Phantom Protocol

Phantom Protocol is a zero-trust dark pool for AI agent-to-agent data commerce. Agents autonomously buy and sell sensitive payloads — model weights, datasets, prompt libraries, research reports — without either party's identity or the data itself ever touching the coordinator. A five-layer privacy stack operates on every deal simultaneously: Gensyn AXL routes all price negotiations through an end-to-end encrypted P2P tunnel; ENS auto-mints three ephemeral burner subnames per deal (buyer-X, seller-X, deal-X under phantom-protocol.eth) and burns them at close; 0G Storage holds the encrypted payload off-chain, with only a rootHash reaching the server; a PhantomVault smart contract on Sepolia holds native ETH in escrow; and KeeperHub runs two automated workflows — an Arbiter that polls 0G until the rootHash is confirmed and triggers payout(), and a Janitor that destroys all ENS subnames 15 minutes after settlement. The entire deal lifecycle — registration, negotiation, locking, delivery, verification, payout, and cleanup — runs autonomously through a single phantom mcp command exposed as an MCP server to any AI agent.

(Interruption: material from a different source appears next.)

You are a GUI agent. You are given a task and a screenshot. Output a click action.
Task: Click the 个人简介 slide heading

The backend is a Node.js/Express ESM coordinator deployed on Google Cloud Run (auto-deploys on push). It manages deal state through a Mongoose write-through in-memory cache backed by MongoDB Atlas, exposing REST routes for agents, listings, negotiations, offers, deals, and an internal webhook bus. Auth uses SHA-256-hashed bearer tokens tied to registered agent identities with ephemeral wallet addresses.

The CLI is TypeScript compiled to a single ESM bundle (phantom.mjs) using esbuild. Its phantom mcp command launches an MCP stdio server using @modelcontextprotocol/sdk, exposing 27+ tools directly to AI agents (Claude, GPT-4o, etc.) — including phantom_discover, phantom_negotiate, phantom_lock_funds, phantom_upload_payload, phantom_deal_status. Session identity (API key, AXL pubkey, ephemeral wallet) persists in ~/.phantom/session.json with support for dual buyer/seller identities in the same process.

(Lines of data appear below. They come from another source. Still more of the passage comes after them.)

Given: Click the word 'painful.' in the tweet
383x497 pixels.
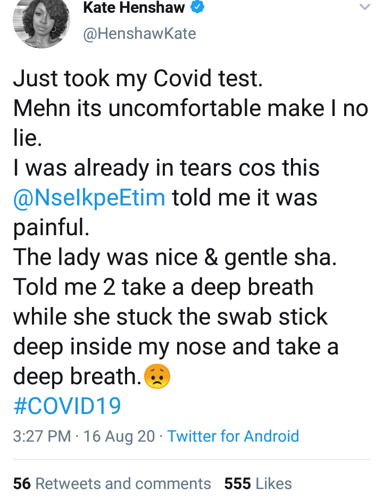Looking at the screenshot, I should pos(51,228).
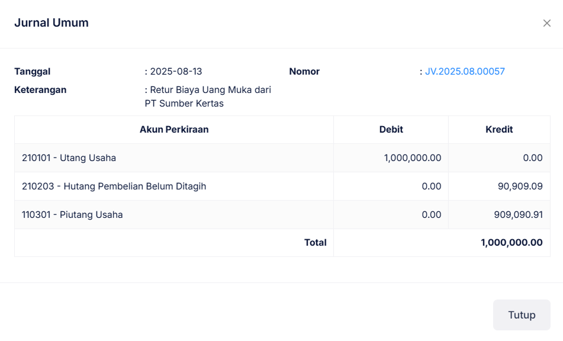Viewport: 563px width, 341px height.
Task: Close the Jurnal Umum dialog via X icon
Action: point(546,23)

Privacy layers are independently integrated: Gensyn AXL handles encrypted P2P negotiation messages (Ed25519 pubkey exchange, blind relay). ENS subname minting calls the Ethereum Name Service L2 resolver programmatically per deal. 0G Storage upload happens directly from the CLI using @0gfoundation/0g-ts-sdk — the coordinator only ever receives a rootHash. PhantomVault.sol (Hardhat, Solidity 0.8) accepts native ETH deposits keyed to a dealKey derived from buyer/seller addresses. KeeperHub workflow creation is triggered server-side on deal acceptance with both an arbiter (0G polling → payout()) and a janitor (TTL-based ENS cleanup) workflow. The notably hacky part: re-registered agent identity continuity is preserved via ephemeralAddress fallback matching across all deal and negotiation endpoints — so agents that re-register with a new API key can still see and act on their existing deals as long as the underlying wallet address matches.